**Input material**.
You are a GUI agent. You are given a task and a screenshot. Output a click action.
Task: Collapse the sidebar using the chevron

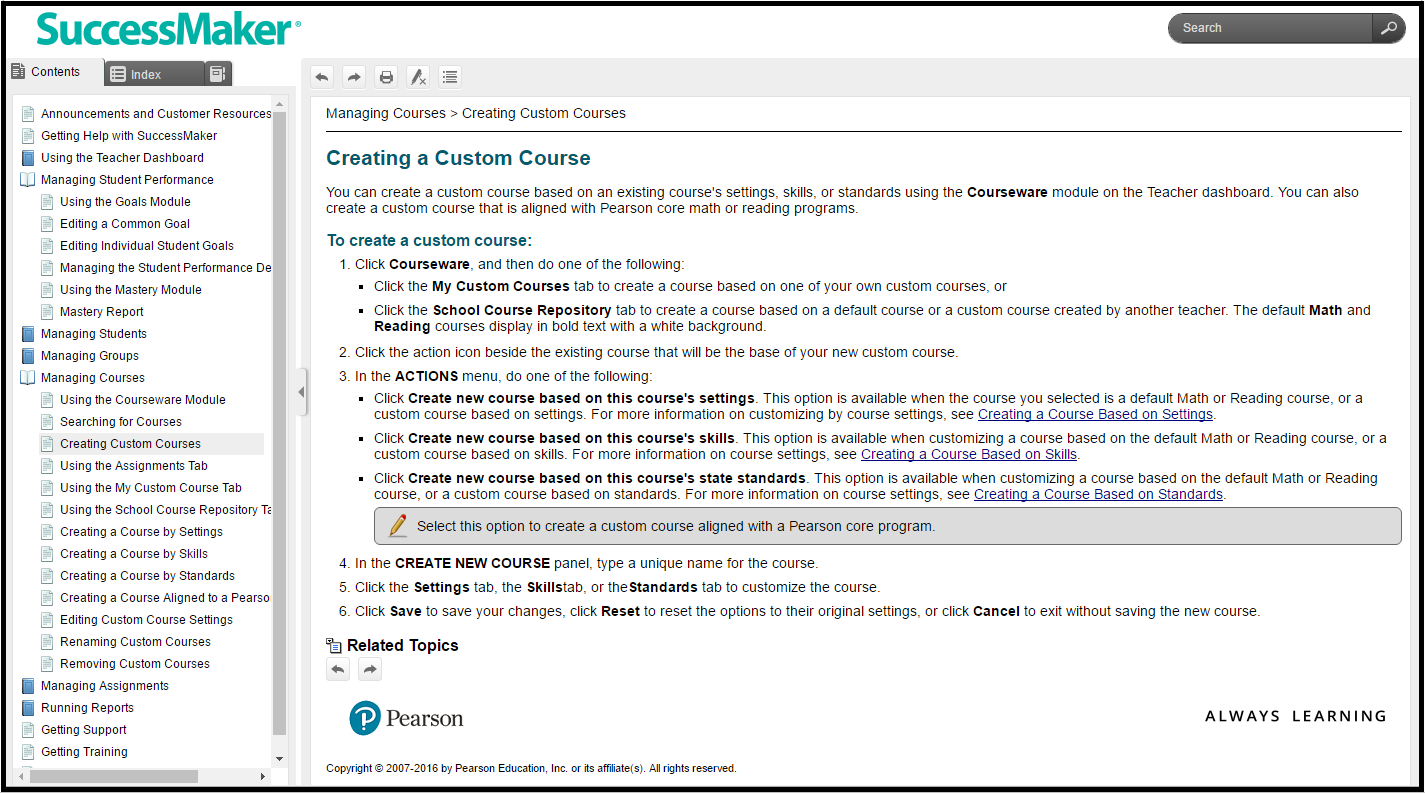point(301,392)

==

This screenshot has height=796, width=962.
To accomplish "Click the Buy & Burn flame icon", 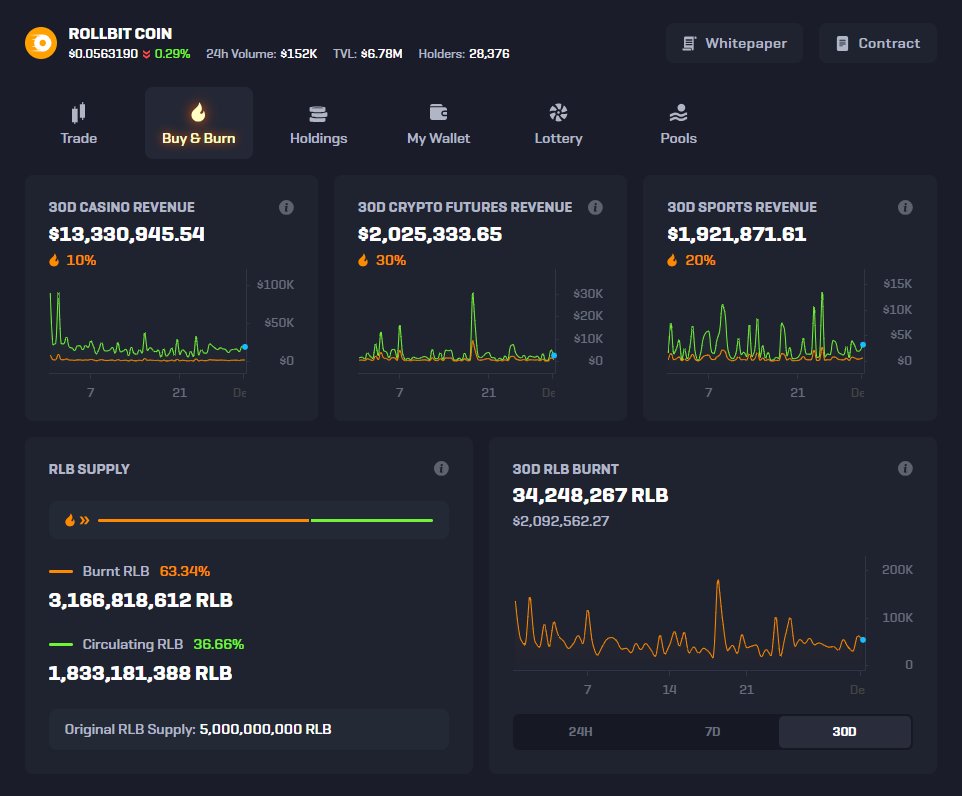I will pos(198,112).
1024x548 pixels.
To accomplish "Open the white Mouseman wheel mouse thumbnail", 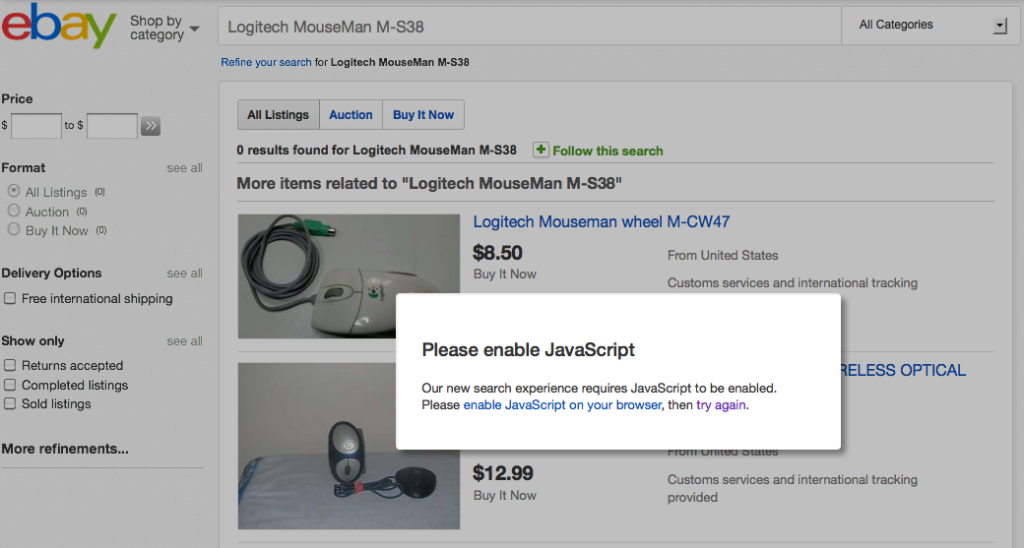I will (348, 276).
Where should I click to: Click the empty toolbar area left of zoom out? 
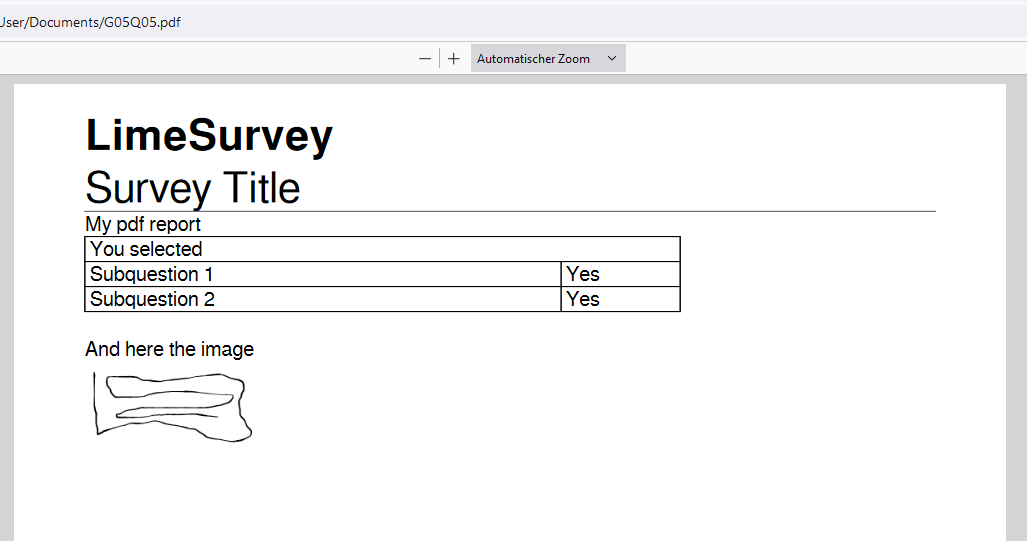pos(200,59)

...

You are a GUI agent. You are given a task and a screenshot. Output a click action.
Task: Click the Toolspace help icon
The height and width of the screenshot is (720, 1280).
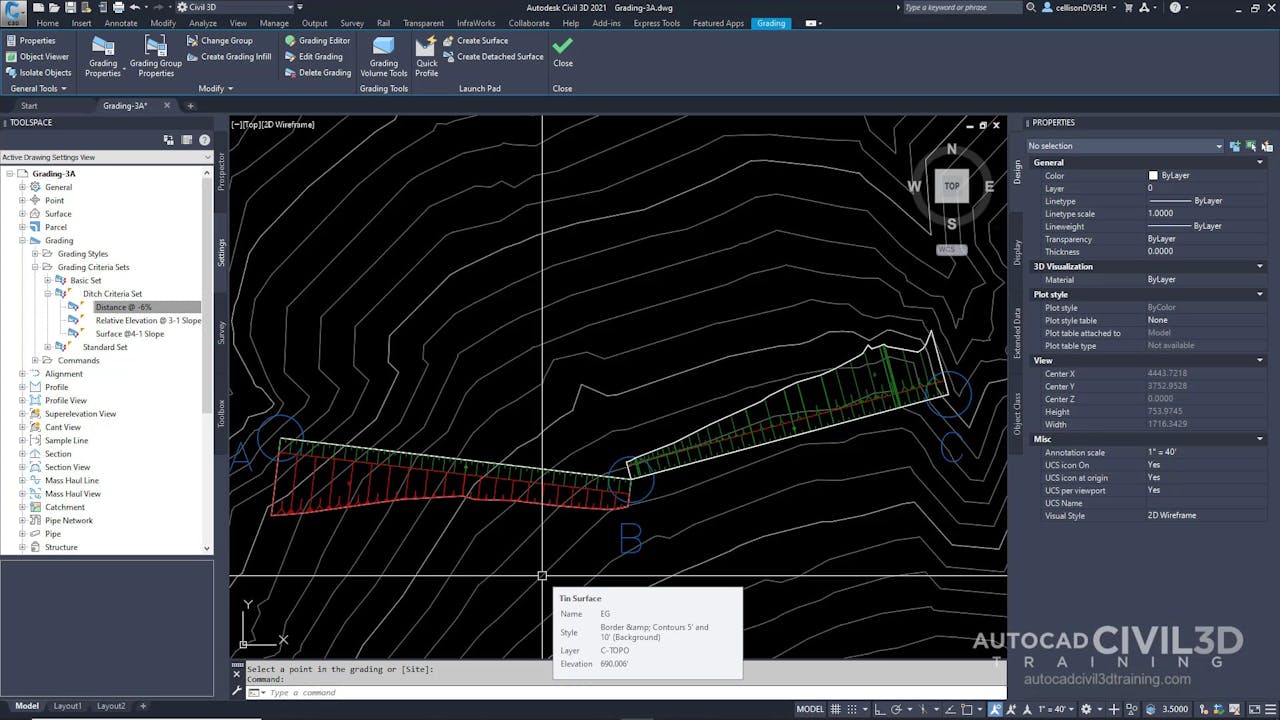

**Task to complete**.
Find "Task: Click the Toolspace help icon" in the entries above and copy that whole line exactly, then each line after it through the line that contains "The height and".

**Answer space**.
Task: Click the Toolspace help icon
The height and width of the screenshot is (720, 1280).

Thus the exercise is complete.